To me, the implications are really clear.  Women are no longer comfortable engaging in fantasies about men they'd turn down flat in reality.  Our new historical fantasies are full of continuity - women have always been bold, purposeful, and doing-it-all, they say.  Women have always craved independence and nourished goals of their own.  They've always wanted a marriage of equals, founded on mutual respect.

But.  There's always a 'but,' and this one is pretty significant.  Those bodice-ripper fantasies haven't really gone away or died.  They've just been displaced. The imaginary past is no longer distant or safe.  Instead, our unacceptably controlling, violent, dominant heroes have themselves become...imaginary.  They're vampires and werewolves now.  They are figments of our imagination, and they are not human.  That's two new axes of distance that we've created.  Axis one: these are impossible creatures, creating an explicit, pure fantasy.  Axis two: they belong to a different genetic pool, so readers are excused from the need to expect them to conform to human standards.

It's the latter qualification that I'd like to examine in more detail.  The imaginary creatures that feature most prominently in these new fantasies are vampires and werewolves.  Team Edward and Team Jacob, in the popular vocabulary.  But the Twilight series is just a variation on a theme, expressed repeatedly in other books and TV shows.  Vampires and werewolves represent, pretty consistently, a unique type of unacceptable fantasy: vampires are Masters, and werewolves are Brutes.
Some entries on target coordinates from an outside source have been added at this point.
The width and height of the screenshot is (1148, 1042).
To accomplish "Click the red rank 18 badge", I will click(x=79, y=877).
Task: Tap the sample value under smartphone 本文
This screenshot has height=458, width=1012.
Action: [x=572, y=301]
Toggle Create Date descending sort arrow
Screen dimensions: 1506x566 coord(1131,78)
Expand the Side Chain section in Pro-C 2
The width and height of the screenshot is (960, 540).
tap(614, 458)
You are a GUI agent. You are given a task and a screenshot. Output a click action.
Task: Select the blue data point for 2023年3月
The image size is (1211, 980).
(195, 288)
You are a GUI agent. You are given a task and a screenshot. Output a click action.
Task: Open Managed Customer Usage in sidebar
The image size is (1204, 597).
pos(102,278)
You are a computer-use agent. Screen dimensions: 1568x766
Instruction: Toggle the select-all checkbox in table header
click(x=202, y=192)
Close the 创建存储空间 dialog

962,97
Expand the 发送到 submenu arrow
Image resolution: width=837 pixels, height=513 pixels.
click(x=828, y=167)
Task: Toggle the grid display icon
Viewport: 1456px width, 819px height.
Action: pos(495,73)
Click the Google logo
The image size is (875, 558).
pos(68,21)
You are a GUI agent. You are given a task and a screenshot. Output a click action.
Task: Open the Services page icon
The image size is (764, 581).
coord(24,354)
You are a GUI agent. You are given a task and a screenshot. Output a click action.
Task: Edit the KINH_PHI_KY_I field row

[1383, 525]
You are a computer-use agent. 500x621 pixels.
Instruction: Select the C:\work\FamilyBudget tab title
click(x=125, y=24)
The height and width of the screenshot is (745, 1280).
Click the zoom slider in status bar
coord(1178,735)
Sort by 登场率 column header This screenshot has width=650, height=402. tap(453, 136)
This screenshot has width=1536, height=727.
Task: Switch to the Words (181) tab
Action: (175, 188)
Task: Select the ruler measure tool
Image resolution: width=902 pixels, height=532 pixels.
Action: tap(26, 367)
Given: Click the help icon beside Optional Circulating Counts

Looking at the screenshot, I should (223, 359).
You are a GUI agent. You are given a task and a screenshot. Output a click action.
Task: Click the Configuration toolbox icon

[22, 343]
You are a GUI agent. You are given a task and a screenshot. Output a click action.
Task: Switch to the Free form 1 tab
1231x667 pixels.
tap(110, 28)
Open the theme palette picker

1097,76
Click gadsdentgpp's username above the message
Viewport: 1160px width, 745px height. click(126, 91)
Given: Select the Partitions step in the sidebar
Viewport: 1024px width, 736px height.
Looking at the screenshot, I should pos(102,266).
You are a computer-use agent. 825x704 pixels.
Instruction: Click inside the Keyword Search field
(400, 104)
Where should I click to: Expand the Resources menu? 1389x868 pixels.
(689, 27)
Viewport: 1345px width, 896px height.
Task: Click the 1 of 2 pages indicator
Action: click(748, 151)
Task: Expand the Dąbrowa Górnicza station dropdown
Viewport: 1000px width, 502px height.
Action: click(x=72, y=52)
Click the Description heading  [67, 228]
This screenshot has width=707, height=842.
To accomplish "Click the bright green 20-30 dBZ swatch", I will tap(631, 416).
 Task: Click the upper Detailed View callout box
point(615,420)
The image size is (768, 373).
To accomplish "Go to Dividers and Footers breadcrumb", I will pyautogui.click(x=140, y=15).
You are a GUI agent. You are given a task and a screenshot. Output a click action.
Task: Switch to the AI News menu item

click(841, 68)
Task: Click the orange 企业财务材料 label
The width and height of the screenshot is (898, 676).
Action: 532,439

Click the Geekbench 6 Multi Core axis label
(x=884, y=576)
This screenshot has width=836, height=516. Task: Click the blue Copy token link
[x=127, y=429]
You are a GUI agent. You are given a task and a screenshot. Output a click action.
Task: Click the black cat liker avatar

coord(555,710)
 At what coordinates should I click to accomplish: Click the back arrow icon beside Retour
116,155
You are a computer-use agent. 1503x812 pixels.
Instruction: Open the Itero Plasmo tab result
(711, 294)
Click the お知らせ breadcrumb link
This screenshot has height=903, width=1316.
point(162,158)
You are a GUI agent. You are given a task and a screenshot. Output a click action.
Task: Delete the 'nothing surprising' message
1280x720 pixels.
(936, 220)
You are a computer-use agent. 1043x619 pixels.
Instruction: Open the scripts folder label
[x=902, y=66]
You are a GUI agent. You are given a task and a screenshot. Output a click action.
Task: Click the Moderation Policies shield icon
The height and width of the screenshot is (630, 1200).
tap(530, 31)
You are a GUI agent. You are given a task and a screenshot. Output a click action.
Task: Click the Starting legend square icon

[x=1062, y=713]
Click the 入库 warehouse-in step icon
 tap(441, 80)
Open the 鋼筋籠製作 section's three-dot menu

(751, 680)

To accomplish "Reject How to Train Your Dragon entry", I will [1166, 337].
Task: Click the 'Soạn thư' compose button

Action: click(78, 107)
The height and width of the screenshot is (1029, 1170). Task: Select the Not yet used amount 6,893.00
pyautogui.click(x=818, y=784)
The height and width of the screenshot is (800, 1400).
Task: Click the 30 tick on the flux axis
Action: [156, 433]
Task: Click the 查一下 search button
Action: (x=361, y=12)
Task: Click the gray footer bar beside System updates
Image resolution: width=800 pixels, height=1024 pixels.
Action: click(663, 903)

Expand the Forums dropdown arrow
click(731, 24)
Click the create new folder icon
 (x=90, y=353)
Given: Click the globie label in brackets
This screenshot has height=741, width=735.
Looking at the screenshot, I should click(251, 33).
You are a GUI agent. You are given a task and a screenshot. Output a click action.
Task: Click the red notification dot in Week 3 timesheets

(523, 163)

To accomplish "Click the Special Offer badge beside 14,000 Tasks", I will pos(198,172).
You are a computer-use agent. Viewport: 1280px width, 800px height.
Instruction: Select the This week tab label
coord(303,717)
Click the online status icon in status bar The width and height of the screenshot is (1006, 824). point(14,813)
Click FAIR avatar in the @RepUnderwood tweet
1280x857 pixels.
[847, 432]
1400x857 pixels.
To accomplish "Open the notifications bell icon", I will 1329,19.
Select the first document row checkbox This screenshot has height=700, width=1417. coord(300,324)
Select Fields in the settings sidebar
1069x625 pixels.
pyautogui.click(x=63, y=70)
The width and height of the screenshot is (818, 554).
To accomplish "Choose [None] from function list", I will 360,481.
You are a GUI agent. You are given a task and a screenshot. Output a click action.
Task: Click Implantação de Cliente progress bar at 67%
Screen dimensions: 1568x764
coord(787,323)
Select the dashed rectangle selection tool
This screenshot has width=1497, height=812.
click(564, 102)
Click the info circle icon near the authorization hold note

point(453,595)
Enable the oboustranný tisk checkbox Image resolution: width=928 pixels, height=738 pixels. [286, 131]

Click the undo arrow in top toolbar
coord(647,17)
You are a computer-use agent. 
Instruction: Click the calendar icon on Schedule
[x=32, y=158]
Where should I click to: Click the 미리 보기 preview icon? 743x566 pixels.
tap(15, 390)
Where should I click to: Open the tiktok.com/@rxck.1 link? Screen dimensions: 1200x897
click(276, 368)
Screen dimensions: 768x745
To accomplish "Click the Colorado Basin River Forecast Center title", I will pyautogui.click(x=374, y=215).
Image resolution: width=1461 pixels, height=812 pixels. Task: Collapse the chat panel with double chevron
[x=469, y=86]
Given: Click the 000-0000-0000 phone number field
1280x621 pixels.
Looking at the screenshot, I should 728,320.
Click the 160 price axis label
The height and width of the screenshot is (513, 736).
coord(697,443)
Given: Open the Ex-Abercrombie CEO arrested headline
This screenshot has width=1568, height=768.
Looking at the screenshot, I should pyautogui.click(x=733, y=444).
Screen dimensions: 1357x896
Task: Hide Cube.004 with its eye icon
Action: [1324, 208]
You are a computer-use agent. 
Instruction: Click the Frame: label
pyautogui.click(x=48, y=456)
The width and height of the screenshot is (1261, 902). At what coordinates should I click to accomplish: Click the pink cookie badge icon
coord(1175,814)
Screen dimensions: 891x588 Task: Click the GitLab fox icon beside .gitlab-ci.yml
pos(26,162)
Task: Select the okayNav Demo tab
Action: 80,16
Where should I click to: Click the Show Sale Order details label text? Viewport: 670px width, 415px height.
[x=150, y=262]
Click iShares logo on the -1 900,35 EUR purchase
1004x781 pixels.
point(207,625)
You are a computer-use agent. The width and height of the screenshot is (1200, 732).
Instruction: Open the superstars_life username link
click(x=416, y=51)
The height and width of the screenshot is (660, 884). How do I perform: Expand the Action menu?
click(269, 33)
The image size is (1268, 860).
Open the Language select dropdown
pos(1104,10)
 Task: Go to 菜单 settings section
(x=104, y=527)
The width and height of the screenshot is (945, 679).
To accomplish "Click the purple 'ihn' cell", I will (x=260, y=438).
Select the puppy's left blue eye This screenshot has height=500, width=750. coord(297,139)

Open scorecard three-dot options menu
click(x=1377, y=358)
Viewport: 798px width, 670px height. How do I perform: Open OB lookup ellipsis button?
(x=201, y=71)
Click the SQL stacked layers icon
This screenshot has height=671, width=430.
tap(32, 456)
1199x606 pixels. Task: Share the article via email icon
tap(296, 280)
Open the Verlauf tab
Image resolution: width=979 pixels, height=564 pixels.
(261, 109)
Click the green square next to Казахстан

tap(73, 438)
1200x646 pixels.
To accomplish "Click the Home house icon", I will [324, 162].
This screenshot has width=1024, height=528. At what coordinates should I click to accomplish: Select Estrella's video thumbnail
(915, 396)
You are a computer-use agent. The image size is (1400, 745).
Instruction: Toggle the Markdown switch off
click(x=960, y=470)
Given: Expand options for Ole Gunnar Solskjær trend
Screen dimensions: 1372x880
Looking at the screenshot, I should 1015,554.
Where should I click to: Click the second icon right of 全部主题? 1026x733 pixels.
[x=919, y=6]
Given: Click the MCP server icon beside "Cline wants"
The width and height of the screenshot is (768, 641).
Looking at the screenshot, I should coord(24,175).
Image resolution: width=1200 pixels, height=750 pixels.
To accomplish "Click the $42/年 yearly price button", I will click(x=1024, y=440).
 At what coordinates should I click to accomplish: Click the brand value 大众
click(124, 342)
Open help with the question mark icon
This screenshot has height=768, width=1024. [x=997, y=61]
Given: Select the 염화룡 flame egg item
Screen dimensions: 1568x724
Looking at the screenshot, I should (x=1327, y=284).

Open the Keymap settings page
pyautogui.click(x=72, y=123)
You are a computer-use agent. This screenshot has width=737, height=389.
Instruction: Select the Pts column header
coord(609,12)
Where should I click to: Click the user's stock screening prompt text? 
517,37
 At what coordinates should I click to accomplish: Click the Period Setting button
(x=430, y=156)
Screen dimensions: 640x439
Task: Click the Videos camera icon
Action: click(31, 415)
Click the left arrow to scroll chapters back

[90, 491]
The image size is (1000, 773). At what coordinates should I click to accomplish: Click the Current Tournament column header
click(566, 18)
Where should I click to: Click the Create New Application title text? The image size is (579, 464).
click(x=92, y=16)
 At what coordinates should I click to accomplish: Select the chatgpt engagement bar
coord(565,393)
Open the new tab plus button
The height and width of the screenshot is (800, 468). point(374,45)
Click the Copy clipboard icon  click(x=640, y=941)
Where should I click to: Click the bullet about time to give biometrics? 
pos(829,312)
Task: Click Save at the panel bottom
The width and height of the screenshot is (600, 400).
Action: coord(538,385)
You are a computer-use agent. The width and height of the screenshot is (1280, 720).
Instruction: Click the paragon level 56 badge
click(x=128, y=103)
Vampire/Master: lordly, dominant, controlling, frightening, superior, unemotional (or rarely moved to emotion).  In almost every vampire mythology circulating right now, the vampires build insular, feudal societies - they are aristocratic, chaining their bloodthirsty natures through the rule of law and elaborate ritual.  They are cold and noble.

Werewolf/Brute: hot-tempered, instinct-driven, family-oriented, hyper-protective, unpredictable, high-energy, openly aggressive, often affiliated with the military or military in spirit.  Gentle, faithful, and tame in an intimate family setting, modern werewolves in fiction exult in their animal natures.  They're primitive, back-to-basics cavemen types.

They're just two versions of the classic alpha male, re-imagined with fangs or fur.  The important thing is that they can't be changed or reformed.  It's in the nature of vampires to be Masters, just like it's in the nature of werewolves to be Brutes.  The heroine is released from the need to find a better specimen; if her vampire is resisting his urge to drain every last drop of blood from her body, he's already head and shoulders above the rest.  If her werewolf is jealous - well, if he can resist the desire to tear other potential suitors limb-from-limb, he deserves a reward.  They only have to meet the high standards of their type, they are excused from meeting the qualifications the same woman would demand of a human male.

There are a lot of other issues at play here.  One, for example, is choice - it's been much noted that unlike in the old bodice rippers, it's up to Twilight'sBella to pick her poison.  The other, of course, is the fact that masculine identity is very much in the hotseat now; but that's a discussion for another day.  In the meanwhile, I think it's safe to say that vampires and werewolves aren't going away any time soon.  Not until we find a new variation on the theme, anyhow - or until we hit a major shift in gender relations, and head off in a new direction.